893.6363 Manchuria/122
Memorandum by the Ambassador in Japan (Grew)40
The Netherlands Minister, General Pabst, called on me by appointment this morning and we conversed for over an hour on a good many general subjects.
Petroleum.41
The Minister thanked me for having informed him, through Count Rechteren, of my recent third démarche in connection with the “Manchukuo” Petroleum Monopoly42 and said that he had reported the [Page 332] matter to his Government by cable and had recommended that he should be instructed to take similar action. He had proposed the text of an aide-mémoire along the lines of our own communication. I explained to the Minister the general policy of our Government in connection with this whole question.
The Naval Conversations43 and Japanese Plans in East Asia.

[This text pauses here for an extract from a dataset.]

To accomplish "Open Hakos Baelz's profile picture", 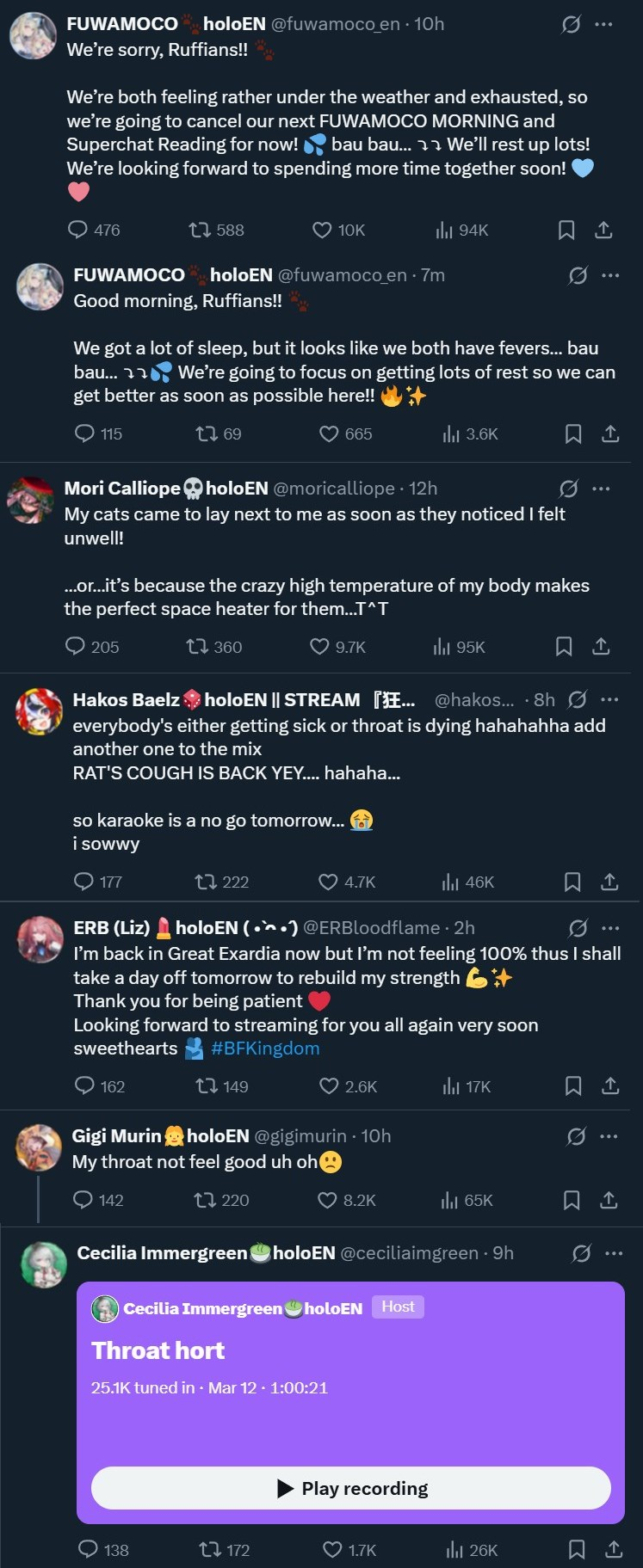I will pos(40,711).
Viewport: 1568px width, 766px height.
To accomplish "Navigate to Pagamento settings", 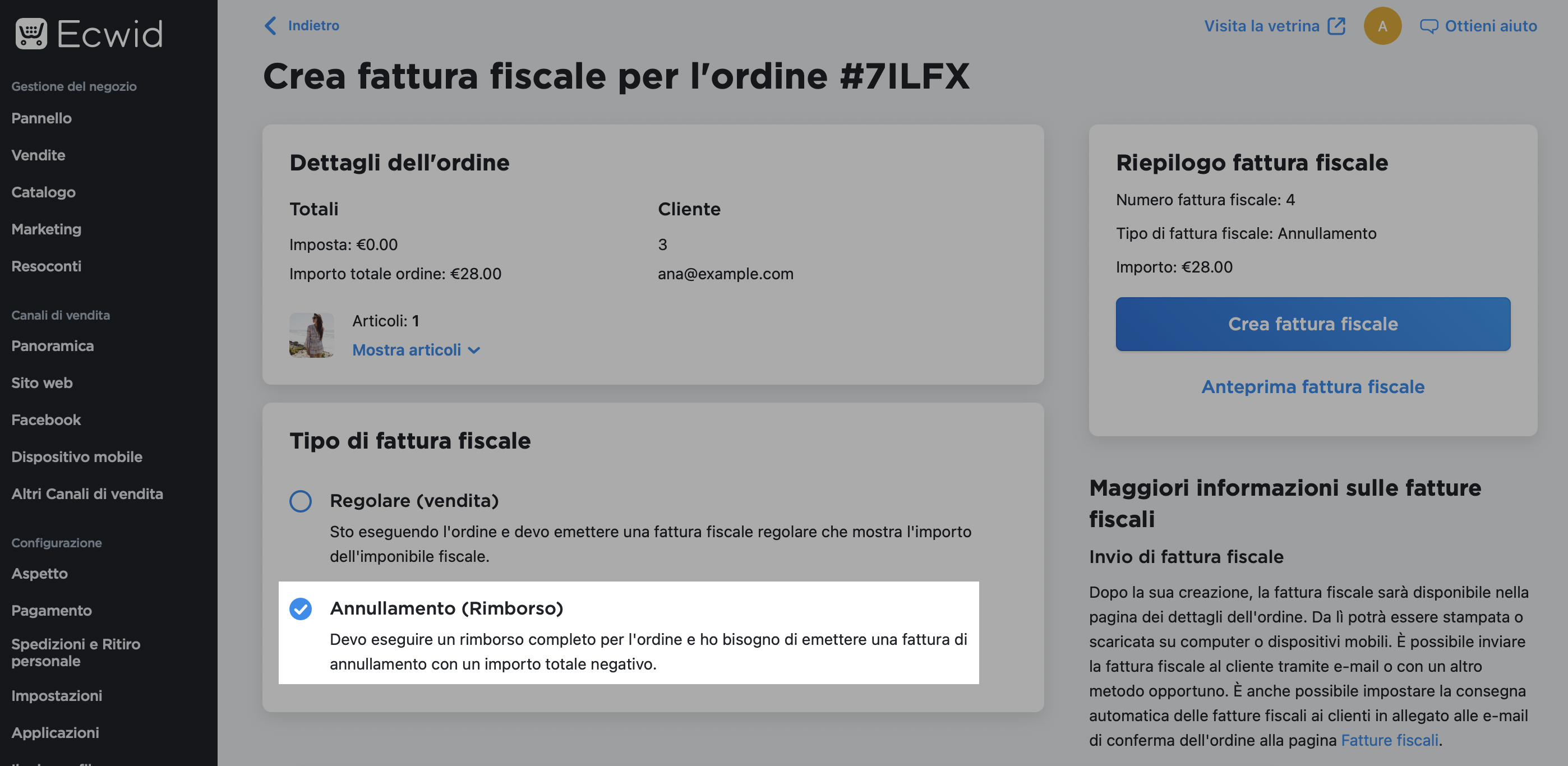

The Minister said that the Japanese claims for naval parity were obviously ridiculous and it was clear that what they want to do is to create a situation in which they can ultimately carry out their plans in East Asia without risk of interference by the United States or Great Britain or both acting together. In General Pabst’s opinion, these Japanese plans envisage complete commercial control over China, the Philippines, the Straits Settlements and Siam, and they further hope to be able to include the Dutch East Indies within the orbit. He said that the Japanese had shown their hand with surprising naivete by such indications as the statement by the Spokesman of the Foreign Office on April 17, the subsequent statement by the Japanese Consul General in Manila and the surprisingly naive attitude of Nagaoka and the Japanese Trade Delegation to Batavia. General Pabst said that the Japanese had come to Batavia for the obvious purpose of obtaining complete control of the market there for Japanese goods. The Dutch, on the other hand, had entered the negotiations in order to persuade Japan to buy Dutch goods and it was perfectly obvious that if the Dutch East Indies intended to dispose of their own commodities to other countries they must be prepared also to purchase from those countries and not exclusively from Japan. The Japanese Consul General in Batavia, one of the delegates, had made the astonishingly significant statement, “if you refuse our proposals it will be impossible for us to compromise with you”. The Japanese had begun by laying down four principles which were totally inacceptable to the Dutch and they had been categorically refused.
A Dutch correspondent had recently asked General Pabst to arrange an interview for him with Hirota, and as a few days later the Foreign Office made an indication on its own initiative that Hirota would be glad to give the interview, General Pabst had taken this man to the Minister himself. In the course of conversation the correspondent had asked Hirota whether Japan would in future respect the territorial integrity of other countries, to which Hirota, after considerable thought and after summoning an interpreter to express his views more accurately, replied, “Yes, if those countries do not bar Japanese immigrants and goods”. General Pabst was naturally astonished by this frank statement which was a pretty clear indication of the reservations [Page 333] always in the back of Japanese minds, in connection with their abiding by their treaty obligations in good faith. At the end of the talk Mr. Hirota had spoken of the difficulties of the Batavia conference much like a school master giving a lecture to a recalcitrant pupil and both General Pabst and the correspondent agreed afterwards that there was a distinctly spiteful tone in the Minister’s remarks.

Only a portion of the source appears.